Talk abstracts
Talk on Thursday 03:45-04:00pm submitted by Jenna Thuma
Troponin enhanceropathies: a novel role for the troponin genes
Jenna Thuma (Biophysics Graduate Program), Madhoolika Bisht (Physiology and Cell Biology), Yvette Wang (Physiology and Cell Biology), Jordan King , Brandon Biesiadecki (Physiology and Cell Biology), Jon Davis (Physiology and Cell Biology)
Abstract:
Striated muscle contraction is regulated by the troponin complex which consists of three proteins: troponin C (TnC), troponin I (TnI), and troponin T (TnT). Cardiac troponins protein role in the heart is well known and documented; however, we are proposing a novel role for the cardiac troponins at the DNA level. DNA regulatory elements are important regions that control cell and time specific gene expression. These types of elements are generally found intergenically or intronically, but rarely they can also be found within exons. Shockingly, we found evidence that all three cardiac troponin genes contain these exonic DNA regulatory elements. Thus, any nucleotide mutation in their exonic DNA regulatory element would not only change protein structure and function in the heart, but also the function of the regulatory element.
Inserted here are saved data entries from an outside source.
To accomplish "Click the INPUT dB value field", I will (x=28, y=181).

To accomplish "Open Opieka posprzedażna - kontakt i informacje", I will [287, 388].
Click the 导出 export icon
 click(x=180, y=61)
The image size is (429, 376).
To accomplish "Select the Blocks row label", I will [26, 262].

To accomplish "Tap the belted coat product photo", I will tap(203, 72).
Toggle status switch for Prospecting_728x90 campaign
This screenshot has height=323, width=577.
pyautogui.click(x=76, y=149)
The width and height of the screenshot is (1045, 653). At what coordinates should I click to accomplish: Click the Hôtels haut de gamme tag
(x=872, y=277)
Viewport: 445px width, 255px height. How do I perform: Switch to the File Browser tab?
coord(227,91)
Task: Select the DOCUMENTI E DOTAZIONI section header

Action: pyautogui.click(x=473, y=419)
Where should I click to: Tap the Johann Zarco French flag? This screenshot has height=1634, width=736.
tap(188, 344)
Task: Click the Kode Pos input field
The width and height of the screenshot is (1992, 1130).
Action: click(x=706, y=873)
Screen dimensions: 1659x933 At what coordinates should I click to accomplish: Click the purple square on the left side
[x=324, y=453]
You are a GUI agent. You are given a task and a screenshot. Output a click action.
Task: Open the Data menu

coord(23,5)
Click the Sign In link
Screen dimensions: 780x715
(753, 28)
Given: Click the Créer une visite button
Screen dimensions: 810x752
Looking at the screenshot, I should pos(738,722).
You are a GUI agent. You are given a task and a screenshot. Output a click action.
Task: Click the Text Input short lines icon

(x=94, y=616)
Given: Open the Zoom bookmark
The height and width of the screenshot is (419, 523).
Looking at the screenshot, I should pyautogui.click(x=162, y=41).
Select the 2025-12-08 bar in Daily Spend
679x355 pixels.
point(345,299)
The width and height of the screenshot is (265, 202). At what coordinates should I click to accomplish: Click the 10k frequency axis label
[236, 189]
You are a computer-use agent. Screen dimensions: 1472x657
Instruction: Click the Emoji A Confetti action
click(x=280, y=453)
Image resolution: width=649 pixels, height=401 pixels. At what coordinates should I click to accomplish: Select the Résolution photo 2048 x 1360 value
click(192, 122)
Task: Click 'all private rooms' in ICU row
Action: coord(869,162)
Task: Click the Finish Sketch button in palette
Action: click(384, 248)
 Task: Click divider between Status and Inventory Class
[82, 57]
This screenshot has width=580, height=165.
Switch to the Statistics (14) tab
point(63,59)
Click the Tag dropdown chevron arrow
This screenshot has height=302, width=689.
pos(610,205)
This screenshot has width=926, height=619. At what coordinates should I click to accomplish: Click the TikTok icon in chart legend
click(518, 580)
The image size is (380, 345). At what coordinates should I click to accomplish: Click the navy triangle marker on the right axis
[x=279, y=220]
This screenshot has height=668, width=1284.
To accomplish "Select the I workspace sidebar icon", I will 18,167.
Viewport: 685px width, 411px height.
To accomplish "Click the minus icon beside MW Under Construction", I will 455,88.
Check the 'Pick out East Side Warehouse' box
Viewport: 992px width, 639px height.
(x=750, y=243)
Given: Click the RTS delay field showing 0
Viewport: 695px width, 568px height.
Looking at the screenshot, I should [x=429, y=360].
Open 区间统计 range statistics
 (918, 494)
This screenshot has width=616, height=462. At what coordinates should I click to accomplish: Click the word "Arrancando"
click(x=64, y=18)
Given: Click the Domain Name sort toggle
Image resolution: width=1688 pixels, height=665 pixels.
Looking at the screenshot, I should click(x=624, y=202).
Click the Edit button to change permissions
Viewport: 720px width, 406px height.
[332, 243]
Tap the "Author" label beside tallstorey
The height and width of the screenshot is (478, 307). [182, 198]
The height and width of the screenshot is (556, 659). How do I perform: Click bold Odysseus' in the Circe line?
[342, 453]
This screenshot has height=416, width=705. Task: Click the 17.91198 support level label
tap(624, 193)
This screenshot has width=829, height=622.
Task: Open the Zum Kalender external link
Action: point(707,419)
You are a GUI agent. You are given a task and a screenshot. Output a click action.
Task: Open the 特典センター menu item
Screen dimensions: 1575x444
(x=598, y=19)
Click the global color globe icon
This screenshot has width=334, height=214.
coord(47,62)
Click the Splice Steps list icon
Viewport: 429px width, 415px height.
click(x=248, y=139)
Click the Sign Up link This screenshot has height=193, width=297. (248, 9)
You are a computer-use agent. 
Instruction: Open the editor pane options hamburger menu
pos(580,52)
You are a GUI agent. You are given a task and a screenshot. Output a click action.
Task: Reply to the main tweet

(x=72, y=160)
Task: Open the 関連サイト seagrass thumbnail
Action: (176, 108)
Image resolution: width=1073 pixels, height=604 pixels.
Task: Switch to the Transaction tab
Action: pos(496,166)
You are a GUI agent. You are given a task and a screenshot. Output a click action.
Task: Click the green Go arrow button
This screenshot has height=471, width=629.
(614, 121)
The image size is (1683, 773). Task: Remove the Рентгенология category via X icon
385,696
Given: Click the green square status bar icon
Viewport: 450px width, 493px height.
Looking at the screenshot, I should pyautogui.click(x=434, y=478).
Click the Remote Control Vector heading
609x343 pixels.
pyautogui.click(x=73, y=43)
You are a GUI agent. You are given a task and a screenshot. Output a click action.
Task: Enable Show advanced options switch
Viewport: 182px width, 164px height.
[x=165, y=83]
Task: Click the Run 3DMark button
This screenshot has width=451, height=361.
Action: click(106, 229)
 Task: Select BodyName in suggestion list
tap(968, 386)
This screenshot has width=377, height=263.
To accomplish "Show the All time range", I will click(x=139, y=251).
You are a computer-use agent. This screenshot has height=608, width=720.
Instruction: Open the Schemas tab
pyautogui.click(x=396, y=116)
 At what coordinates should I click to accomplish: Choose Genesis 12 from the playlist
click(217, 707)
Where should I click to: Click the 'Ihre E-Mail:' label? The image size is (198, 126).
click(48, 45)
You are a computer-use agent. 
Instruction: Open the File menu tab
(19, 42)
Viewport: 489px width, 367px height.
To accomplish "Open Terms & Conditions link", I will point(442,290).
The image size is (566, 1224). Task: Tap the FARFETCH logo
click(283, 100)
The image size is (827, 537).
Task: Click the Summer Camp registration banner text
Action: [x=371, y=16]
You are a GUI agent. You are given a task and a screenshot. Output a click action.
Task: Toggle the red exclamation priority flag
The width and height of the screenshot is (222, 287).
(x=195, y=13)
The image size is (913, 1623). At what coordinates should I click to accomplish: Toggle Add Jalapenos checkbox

This could result in altered expression of the genes that the element controls. Although we believe this occurs in all three subunits, here we focus on the inhibitory subunit, TnI (Tnni3). First, we confirmed regulatory activity by luciferase assays then used chromosome conformation capture databases to determine the regulatory targets of this element. The regulatory elements within cardiac TnI appear to interact with two genes, slow skeletal TnT (Tnnt1) and Dnaaf3. TnI knockout mice have diaphragm weakness consistent with TnT dysregulation, whereas we observe both gross internal organ and sperm abnormalities consistent with Dnaaf3 dysregulation. Furthermore, we see the same abnormal anatomy and corresponding differential expression of Tnnt1 in skeletal muscles and Dnaaf3 in the reproductive organs by qPCR in a KI model (only different by 4nt). Thus, we are proposing a novel DNA regulatory role for the cardiac troponins, independent of their protein function, that, when mutated, may cause non-cardiac disease.
Keywords: DNA regulation, Physiology